If you also installed a remote-access app
Treat the device as compromised until you have cleaned it. The NCSC’s general advice for compromised devices applies here, change the passwords of your important accounts (email and online banking first) from a different device, not from the compromised one. Run a reputable antivirus scan. If there is any doubt, factory reset the device and restore from a backup taken before the install.

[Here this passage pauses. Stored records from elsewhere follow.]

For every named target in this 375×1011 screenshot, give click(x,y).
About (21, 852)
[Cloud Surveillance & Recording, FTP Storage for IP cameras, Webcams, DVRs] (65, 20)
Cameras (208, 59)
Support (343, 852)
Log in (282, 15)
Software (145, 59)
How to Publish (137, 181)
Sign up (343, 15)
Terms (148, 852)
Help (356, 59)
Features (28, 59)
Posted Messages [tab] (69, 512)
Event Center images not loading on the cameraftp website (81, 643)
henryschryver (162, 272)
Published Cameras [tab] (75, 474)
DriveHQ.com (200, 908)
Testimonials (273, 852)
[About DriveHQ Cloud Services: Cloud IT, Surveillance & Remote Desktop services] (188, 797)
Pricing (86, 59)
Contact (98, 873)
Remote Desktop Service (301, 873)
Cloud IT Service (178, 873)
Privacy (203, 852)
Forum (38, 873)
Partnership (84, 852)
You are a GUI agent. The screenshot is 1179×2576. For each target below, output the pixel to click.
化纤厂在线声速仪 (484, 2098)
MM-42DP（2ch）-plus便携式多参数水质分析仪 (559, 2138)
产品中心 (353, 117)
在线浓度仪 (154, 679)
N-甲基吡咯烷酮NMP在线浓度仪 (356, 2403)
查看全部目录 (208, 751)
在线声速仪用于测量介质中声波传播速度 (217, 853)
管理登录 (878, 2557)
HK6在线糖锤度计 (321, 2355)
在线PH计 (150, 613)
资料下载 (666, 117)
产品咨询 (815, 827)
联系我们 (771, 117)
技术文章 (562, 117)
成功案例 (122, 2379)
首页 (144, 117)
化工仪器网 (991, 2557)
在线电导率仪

The same disciplined response applies to the other scams in this series, the fake Vodafone bill SMS scam, the missed delivery SMS scam, the HMRC tax refund SMS scam and the Hi Mum WhatsApp scam. The verification principle is the same in all of them, if you did not initiate the contact, you do not act on it until you have verified through a channel the other party does not control.
Sources and methodology
Figures here are from UK Finance’s Annual Fraud Report 2024 and 2025, the Payment Systems Regulator’s published policy statement on the mandatory APP fraud reimbursement scheme (PS24/7), Take Five to Stop Fraud and Action Fraud reports. The Russian Coms takedown is documented by the National Crime Agency. Sample call scripts are anonymised composites of cases reported in UK consumer publications and bank fraud awareness pages. No scammer phone numbers are published, the spoofed numbers typically belong to innocent third parties. This article was last reviewed on the date shown at the top and will be updated when new variants emerge.